__INPUT RECORDS__
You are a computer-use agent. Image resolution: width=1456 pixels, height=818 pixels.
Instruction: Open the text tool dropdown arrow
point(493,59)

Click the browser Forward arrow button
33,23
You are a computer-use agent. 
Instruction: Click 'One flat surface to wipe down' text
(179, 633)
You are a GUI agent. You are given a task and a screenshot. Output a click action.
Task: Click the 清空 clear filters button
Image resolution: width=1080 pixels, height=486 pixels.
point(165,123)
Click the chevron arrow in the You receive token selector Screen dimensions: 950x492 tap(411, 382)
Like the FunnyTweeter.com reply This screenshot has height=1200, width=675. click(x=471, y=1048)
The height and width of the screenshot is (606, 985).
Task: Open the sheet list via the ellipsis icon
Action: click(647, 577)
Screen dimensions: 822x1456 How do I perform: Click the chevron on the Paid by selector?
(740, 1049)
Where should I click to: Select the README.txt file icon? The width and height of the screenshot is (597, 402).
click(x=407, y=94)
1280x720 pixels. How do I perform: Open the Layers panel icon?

__WHAT NEEDS TO BE DONE__
Across the material, report every line that has the word "computer".

__RESULT OF THE TASK__
You are a computer-use agent. Image resolution: width=1456 pixels, height=818 pixels.
You are a computer-use agent. 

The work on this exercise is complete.